• _Activity_:
Copy out the following lines word for word, keeping every character unchanged.

• _Data_:
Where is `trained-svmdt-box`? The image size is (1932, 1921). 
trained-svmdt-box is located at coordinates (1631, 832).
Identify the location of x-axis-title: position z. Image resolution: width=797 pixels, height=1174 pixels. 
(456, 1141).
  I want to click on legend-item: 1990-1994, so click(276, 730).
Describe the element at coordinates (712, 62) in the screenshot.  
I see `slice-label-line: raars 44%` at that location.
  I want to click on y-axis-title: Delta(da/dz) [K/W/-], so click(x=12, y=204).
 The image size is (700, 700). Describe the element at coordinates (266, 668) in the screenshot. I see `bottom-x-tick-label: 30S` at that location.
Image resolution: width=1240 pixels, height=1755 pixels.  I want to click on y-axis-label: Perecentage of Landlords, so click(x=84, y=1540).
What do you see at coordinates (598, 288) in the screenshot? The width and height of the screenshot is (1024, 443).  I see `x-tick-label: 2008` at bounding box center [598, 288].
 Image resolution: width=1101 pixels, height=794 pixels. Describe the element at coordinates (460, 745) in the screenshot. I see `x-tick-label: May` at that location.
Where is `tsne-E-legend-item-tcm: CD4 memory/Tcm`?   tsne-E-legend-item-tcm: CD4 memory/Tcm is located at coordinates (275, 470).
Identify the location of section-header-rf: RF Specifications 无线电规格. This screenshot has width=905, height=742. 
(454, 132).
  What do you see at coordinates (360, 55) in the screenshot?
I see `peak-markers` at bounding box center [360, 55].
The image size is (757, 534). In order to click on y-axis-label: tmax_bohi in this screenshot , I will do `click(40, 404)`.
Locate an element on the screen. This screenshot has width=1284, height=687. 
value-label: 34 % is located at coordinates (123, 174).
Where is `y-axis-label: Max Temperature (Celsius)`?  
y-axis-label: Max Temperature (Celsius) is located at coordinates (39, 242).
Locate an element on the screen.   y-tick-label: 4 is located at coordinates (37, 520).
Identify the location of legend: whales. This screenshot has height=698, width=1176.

• _Written answer_:
Where is `trained-svmdt-box`? The image size is (1932, 1921). 
trained-svmdt-box is located at coordinates (1631, 832).
Identify the location of x-axis-title: position z. Image resolution: width=797 pixels, height=1174 pixels. 
(456, 1141).
  I want to click on legend-item: 1990-1994, so click(276, 730).
Describe the element at coordinates (712, 62) in the screenshot.  
I see `slice-label-line: raars 44%` at that location.
  I want to click on y-axis-title: Delta(da/dz) [K/W/-], so click(x=12, y=204).
 The image size is (700, 700). Describe the element at coordinates (266, 668) in the screenshot. I see `bottom-x-tick-label: 30S` at that location.
Image resolution: width=1240 pixels, height=1755 pixels.  I want to click on y-axis-label: Perecentage of Landlords, so click(x=84, y=1540).
What do you see at coordinates (598, 288) in the screenshot? The width and height of the screenshot is (1024, 443).  I see `x-tick-label: 2008` at bounding box center [598, 288].
 Image resolution: width=1101 pixels, height=794 pixels. Describe the element at coordinates (460, 745) in the screenshot. I see `x-tick-label: May` at that location.
Where is `tsne-E-legend-item-tcm: CD4 memory/Tcm`?   tsne-E-legend-item-tcm: CD4 memory/Tcm is located at coordinates (275, 470).
Identify the location of section-header-rf: RF Specifications 无线电规格. This screenshot has width=905, height=742. 
(454, 132).
  What do you see at coordinates (360, 55) in the screenshot?
I see `peak-markers` at bounding box center [360, 55].
The image size is (757, 534). In order to click on y-axis-label: tmax_bohi in this screenshot , I will do `click(40, 404)`.
Locate an element on the screen. This screenshot has width=1284, height=687. 
value-label: 34 % is located at coordinates (123, 174).
Where is `y-axis-label: Max Temperature (Celsius)`?  
y-axis-label: Max Temperature (Celsius) is located at coordinates (39, 242).
Locate an element on the screen.   y-tick-label: 4 is located at coordinates (37, 520).
Identify the location of legend: whales. This screenshot has height=698, width=1176.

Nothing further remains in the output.